**Aufgaben:**
1: Worauf bezog sich Wald laut Textauszug, als er sagte, man sage dem Unterrichtsausfall den Kampf an? Antworte in ein bis drei Sätzen.
2: Wie viel Geld soll laut Textauszug in die Wohnraum-Offensive fließen?
3: Übersetze den folgenden Satz aus dem Textauszug ins Englische: „Wir haben lieber Erdbeeren aus Mittelbaden als Avocados aus Mexiko“, betonte der CDU-Finanzexperte.

**Textauszug:**
┌────────
Tobias Wald (CDU) zeigte sich „stolz“ über den Doppelhaushalt, der „wichtige Weichen“ stelle. Der Landtag habe mit seinem Königsrecht aktiv und rege Schwerpunkte gesetzt und solide, zukunftsgewandt und verantwortungsvoll gehandelt. Baden-Württemberg werde noch sicherer, vitaler, innovativer, Wirtschaft und Handwerk werde gefördert, Schwerpunkte seien Bildung, Klimaschutz und Wohnungsbau, wo 1,1 Milliarden Euro in die Wohnraum-Offensive fließen sollen. „Wir sagen dem Unterrichtsausfall den Kampf an“, sagte Wald im Hinblick auf die neuen Lehrerstellen. Auch die Landwirtschaft werde unterstützt. „Wir haben lieber Erdbeeren aus Mittelbaden als Avocados aus Mexiko“, betonte der CDU-Finanzexperte. Grün-Schwarz stocke die Mittel für die kommunalen Fonds auf, reiche die Mittel des Guten-Kita-Gesetzes „Eins zu Eins an die Kommunen weiter“, und biete den Bürgern mit dem Doppelhaushalt einen „Garant fürs Wohlergehen“.
SPD spricht von "byzantischen Verhältnissen"
└────────
**Bereitgestelltes Material:**
┌────────
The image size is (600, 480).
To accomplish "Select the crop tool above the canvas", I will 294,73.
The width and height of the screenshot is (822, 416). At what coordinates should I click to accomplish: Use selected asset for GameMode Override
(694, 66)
└────────
**Lösungen:**
1: Wald bezog diese Aussage auf die neuen Lehrerstellen. Mit ihnen soll dem Unterrichtsausfall begegnet werden.

2: 1,1 Milliarden Euro.

3: "We would rather have strawberries from Mittelbaden than avocados from Mexico," the CDU finance expert emphasized.